| ACTIVITY |
Repeat, exactly as written, the lines from the one with "Task: Click the 'output' field label" to the final line of the listing, and keep every picture out.
*** DATASET EXTRACT
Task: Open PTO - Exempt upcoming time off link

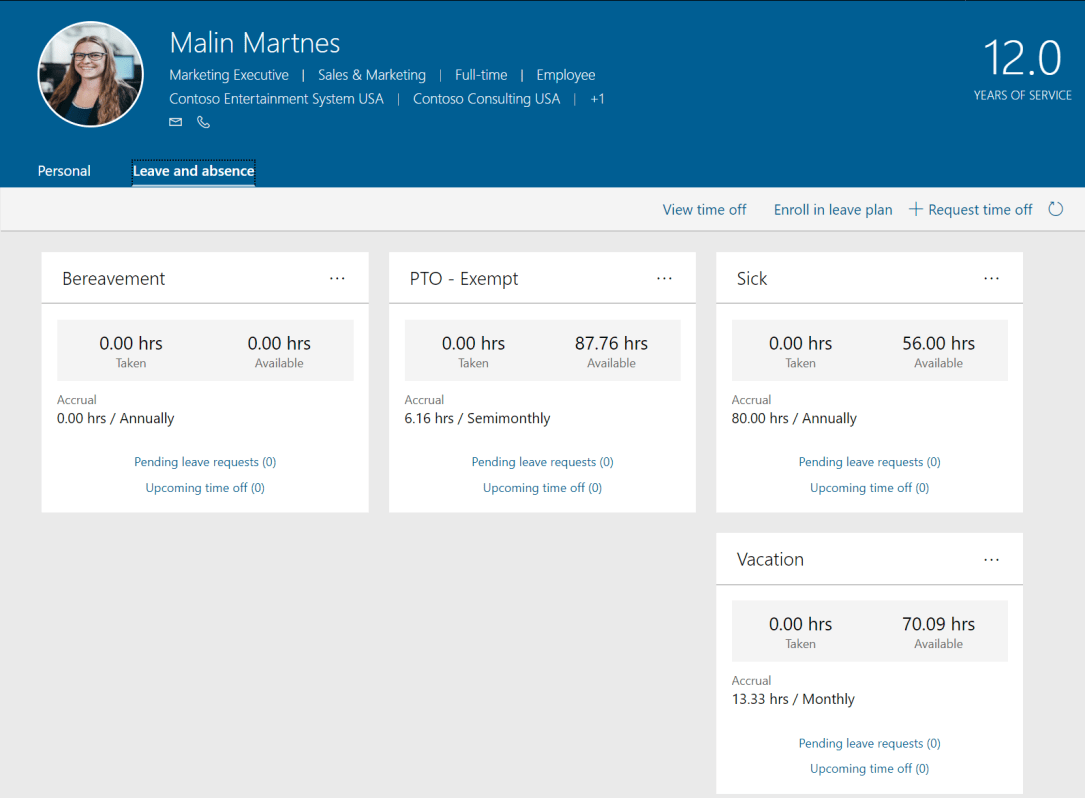Action: [x=542, y=488]
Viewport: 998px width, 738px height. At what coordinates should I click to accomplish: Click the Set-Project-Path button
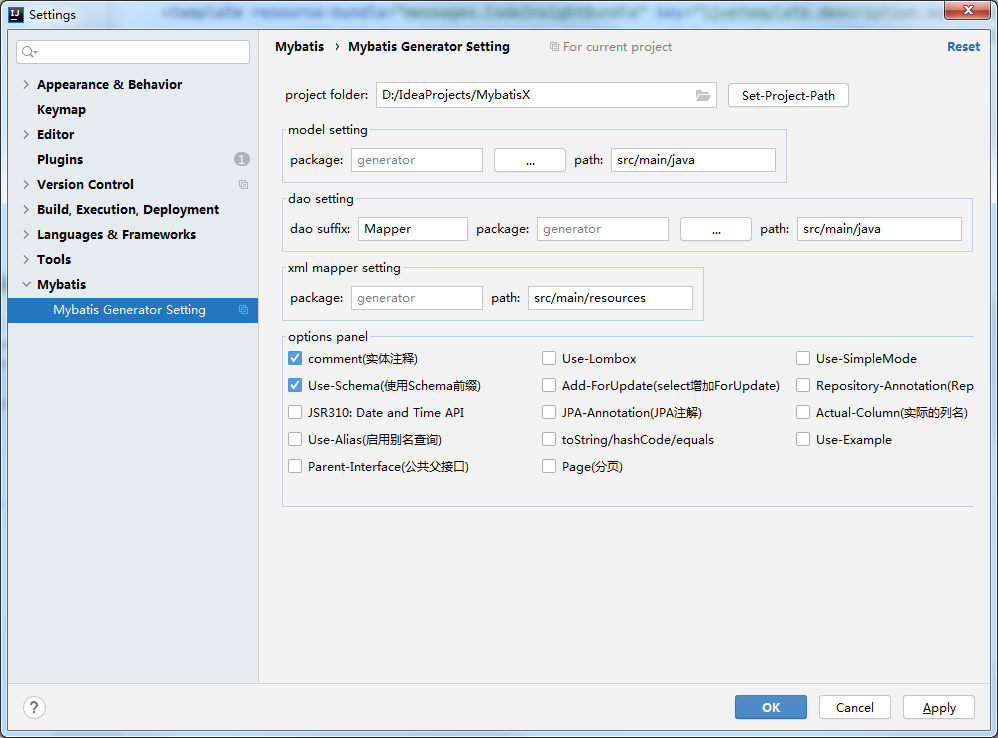pos(788,95)
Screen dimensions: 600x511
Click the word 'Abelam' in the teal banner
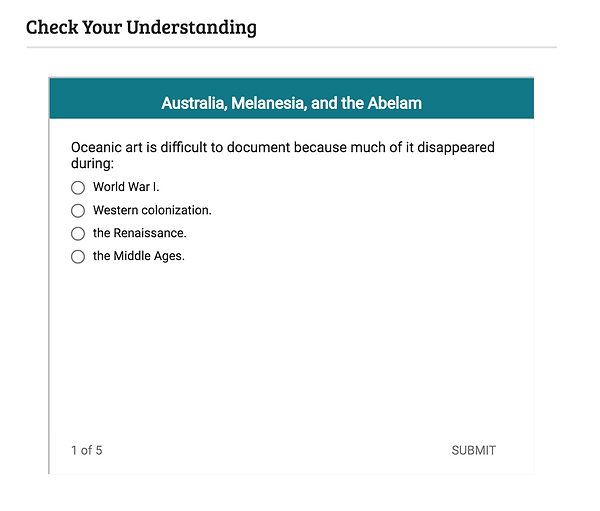393,103
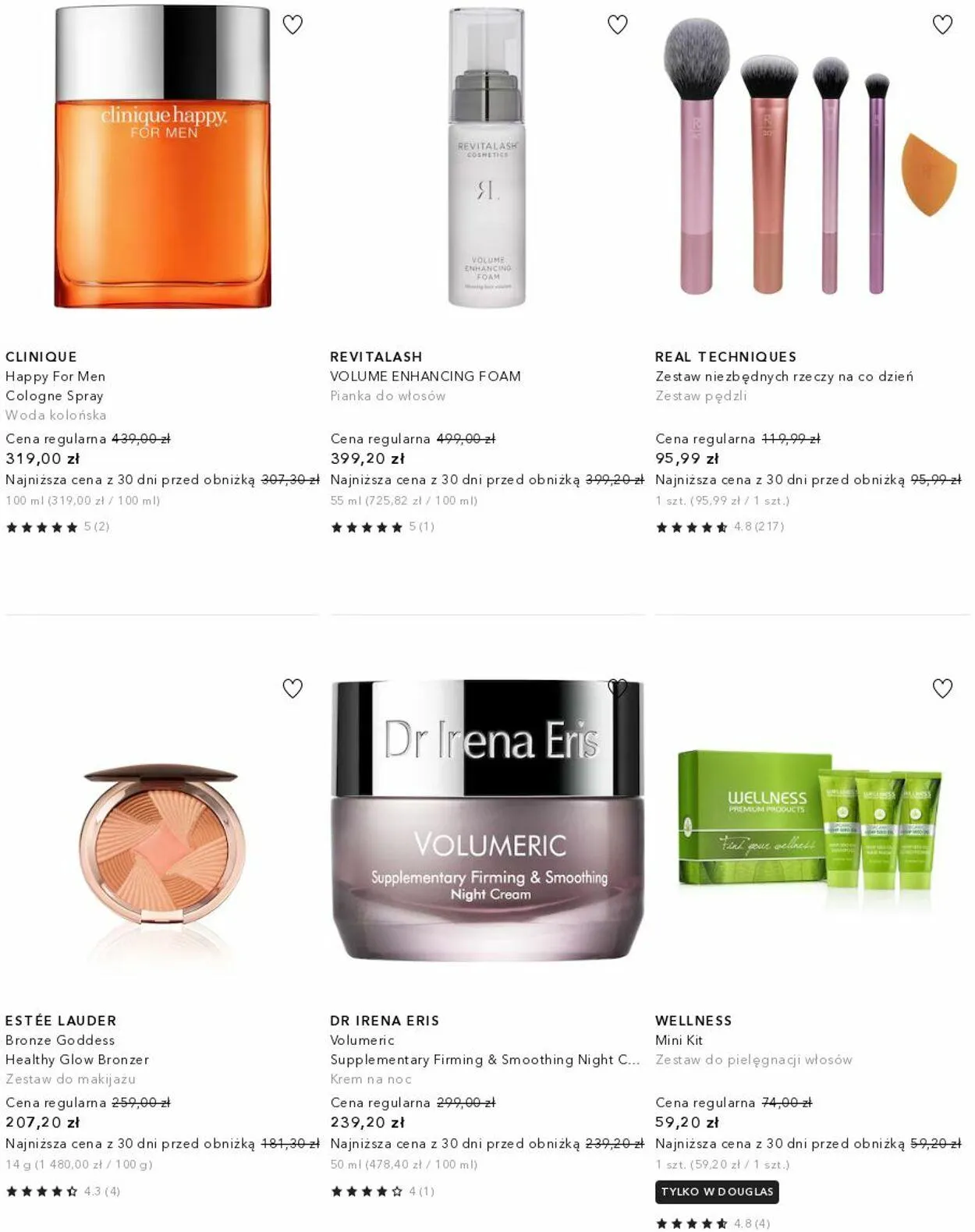Heart the Estée Lauder Bronze Goddess bronzer
This screenshot has width=975, height=1232.
click(x=292, y=689)
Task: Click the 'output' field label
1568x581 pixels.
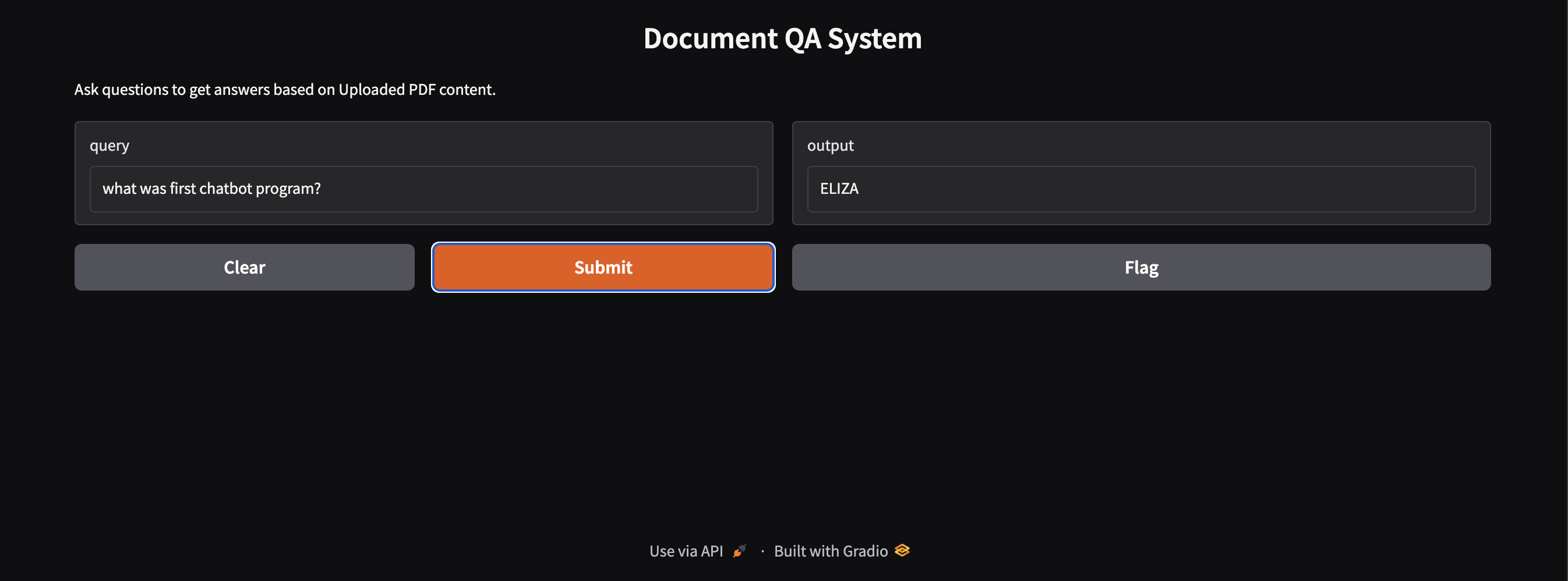Action: tap(830, 146)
******
| SOLUTION TO THIS TASK |
Task: Click the 'output' field label
1568x581 pixels.
Action: tap(830, 146)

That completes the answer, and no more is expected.